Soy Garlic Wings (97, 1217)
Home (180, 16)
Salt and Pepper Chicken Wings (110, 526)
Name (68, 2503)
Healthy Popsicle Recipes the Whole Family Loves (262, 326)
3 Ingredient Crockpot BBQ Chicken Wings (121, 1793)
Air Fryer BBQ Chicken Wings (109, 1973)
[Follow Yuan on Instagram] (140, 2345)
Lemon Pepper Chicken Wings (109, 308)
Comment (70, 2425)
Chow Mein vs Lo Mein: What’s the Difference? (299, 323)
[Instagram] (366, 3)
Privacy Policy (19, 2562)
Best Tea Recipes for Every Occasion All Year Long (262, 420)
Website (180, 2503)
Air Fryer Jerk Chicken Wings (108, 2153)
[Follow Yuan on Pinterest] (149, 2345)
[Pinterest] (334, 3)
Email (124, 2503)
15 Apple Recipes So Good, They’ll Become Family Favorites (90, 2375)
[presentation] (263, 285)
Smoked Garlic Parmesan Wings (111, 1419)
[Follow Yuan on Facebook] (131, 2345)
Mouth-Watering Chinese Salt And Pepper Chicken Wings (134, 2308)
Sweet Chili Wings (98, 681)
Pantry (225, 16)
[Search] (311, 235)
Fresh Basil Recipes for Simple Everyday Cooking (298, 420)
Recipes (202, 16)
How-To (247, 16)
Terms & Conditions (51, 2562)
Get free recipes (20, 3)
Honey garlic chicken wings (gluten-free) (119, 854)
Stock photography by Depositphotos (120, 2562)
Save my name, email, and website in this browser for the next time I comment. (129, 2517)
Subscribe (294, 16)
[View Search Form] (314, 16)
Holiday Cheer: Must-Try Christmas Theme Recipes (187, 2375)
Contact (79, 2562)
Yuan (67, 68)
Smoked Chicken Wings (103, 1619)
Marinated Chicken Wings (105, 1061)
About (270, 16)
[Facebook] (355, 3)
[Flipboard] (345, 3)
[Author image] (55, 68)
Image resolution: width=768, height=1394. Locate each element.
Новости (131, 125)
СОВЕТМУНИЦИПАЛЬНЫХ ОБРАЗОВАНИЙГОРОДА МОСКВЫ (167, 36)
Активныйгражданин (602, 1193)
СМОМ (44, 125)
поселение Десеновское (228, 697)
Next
____________
# Exercise aim
Return only the lines from the beginning of the material up to and including the line with "[Follow Yuan on Instagram] (140, 2345)", exactly as written.

# Exercise answer
Soy Garlic Wings (97, 1217)
Home (180, 16)
Salt and Pepper Chicken Wings (110, 526)
Name (68, 2503)
Healthy Popsicle Recipes the Whole Family Loves (262, 326)
3 Ingredient Crockpot BBQ Chicken Wings (121, 1793)
Air Fryer BBQ Chicken Wings (109, 1973)
[Follow Yuan on Instagram] (140, 2345)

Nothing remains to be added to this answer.